County land use restrictions passed in 2023 will impede Stanford’s ability to expand on-campus housing alongside planned construction of new academic buildings, said a University official at a Jan. 15 meeting of Santa Clara’s Housing, Land Use, Environment and Transportation (HLUET) Committee.
The county updated the Stanford Community Plan in 2023 to include revised guidelines for future campus development projects. The update ties academic expansion to the building of new housing and adjusts metrics used to track congestion. During the Jan. 15 meeting, city planners presented the updated policies to the HLUET Committee in anticipation of StanfordNext, the University’s upcoming proposal for campus growth slated for submission in 2026.

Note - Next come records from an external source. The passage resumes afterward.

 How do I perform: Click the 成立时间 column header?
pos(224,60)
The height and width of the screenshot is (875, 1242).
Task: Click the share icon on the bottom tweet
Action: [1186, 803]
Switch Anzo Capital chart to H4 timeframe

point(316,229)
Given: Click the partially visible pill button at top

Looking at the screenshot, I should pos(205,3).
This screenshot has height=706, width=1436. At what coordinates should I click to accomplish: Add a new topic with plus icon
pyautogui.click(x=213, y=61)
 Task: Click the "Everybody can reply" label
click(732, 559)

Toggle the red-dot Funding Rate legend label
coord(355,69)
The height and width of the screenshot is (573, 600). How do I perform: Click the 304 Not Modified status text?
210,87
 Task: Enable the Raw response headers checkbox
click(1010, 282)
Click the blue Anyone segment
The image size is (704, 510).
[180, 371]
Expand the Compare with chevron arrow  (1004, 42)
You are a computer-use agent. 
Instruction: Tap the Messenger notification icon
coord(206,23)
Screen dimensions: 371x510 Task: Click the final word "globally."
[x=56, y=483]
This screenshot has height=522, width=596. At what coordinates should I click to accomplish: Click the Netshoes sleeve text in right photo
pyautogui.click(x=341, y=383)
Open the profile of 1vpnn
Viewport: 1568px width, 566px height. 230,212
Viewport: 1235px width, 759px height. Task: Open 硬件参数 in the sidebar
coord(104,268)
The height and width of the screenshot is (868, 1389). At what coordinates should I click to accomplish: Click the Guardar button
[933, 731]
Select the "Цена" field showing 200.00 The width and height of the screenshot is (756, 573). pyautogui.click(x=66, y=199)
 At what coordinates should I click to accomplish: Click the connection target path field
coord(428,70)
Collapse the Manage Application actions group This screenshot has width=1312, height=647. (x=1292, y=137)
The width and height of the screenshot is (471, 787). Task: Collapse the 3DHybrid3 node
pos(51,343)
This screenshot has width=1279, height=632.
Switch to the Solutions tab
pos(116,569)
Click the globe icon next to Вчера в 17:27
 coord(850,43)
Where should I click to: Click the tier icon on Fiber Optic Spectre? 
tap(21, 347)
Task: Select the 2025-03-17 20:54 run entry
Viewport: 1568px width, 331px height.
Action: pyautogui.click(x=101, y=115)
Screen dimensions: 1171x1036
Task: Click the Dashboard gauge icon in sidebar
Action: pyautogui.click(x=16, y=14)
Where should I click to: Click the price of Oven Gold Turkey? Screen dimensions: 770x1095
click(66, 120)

Though the Community Plan aims to manage growth, Stanford believes its specificity hinders the University’s ability to address diverse needs of faculty, students and staff, according to StanfordNext project executive Whitney McNair.
The county’s new policies include a requirement for 75% of new housing to be built on campus, rather than on other Stanford-owned lands in Palo Alto. The University must also directly construct affordable properties before developing academic buildings, a departure from previous rules allowing Stanford to pay “in-lieu” fees to satisfy affordable housing requirements. In line with previous policies, the plan mandates that the University offset any increase in commute traffic caused by new development, such as by subsidizing public transit passes for residents.
According to Santa Clara Department of Planning and Development representative Jacqueline Onciano, the removal of in-lieu fees was a response to their “historic inability… to provide adequate resources to fully fund new housing developments.” During the meeting, urban planning consultant Geoff Bradley noted how such fees only accounted for around 12% of the funding required for affordable housing projects in the past.
While Onciano described the Plan as providing “a lot of flexibility in where and how to build housing,” McNair disagreed. The rules “add barriers to new housing production,” she said during the public comment portion of the meeting.
According to a 2023 letter from Stanford official Erin Efner to the county Board of Supervisors, the updated policies “are overly restrictive and will likely affect both the timing and amount of housing that Stanford can deliver.” McNair believes these limitations mean Stanford has less latitude to tackle issues creatively. “If something is very specific on how it’s to be addressed, it just limits the ability to think,” she said in an interview with The Daily.
Currently, 93% of faculty, staff and postdoctoral students commute to campus, Bradley said during the meeting. But McNair believes the statistic misses critical nuance. It “take[s] all of those populations and roll[s] them together,” she said, claiming the figure disregards differences in housing needs and preferences among groups. More flexibility, McNair believes, would allow the University to create an array of programs catered to each subpopulation.
Stanford and the county have struggled to bridge expectations for development in the past. The University withdrew its previous land use proposal — known as a General Use Plan (GUP) — in 2019, following disagreements with the county on traffic management and investment in local community benefits.
The University is currently operating under a General Use Permit (GUP) approved in 2000, but is approaching the limit of 2,035,000 square feet of new academic space it allows. A new GUP would “unlock the next generation of teaching, research, student, and living spaces on the Stanford campus,” Efner wrote in an email to The Daily.
StanfordNext, which forms a council of advisors from the surrounding region, represents an effort by the University to prevent such disconnects. According to McNair, the University’s priority is understanding the concerns of affiliates and the surrounding community. “I think solutions are best rooted in, ‘what are the demand characteristics?’” she said. McNair describes StanfordNext’s approach as “look[ing] to see what can be supportive and of greatest interest and support for those different groups”.
Despite differing visions for Stanford’s future, McNair expressed that the University and the county were aligned on their main priorities. “We are focused on a process that helps ensure that Stanford can remain a global leader in research, innovation and education, while fostering meaningful shared and enduring community benefits and partnerships,” she said at the meeting. “I believe the county shares this goal.”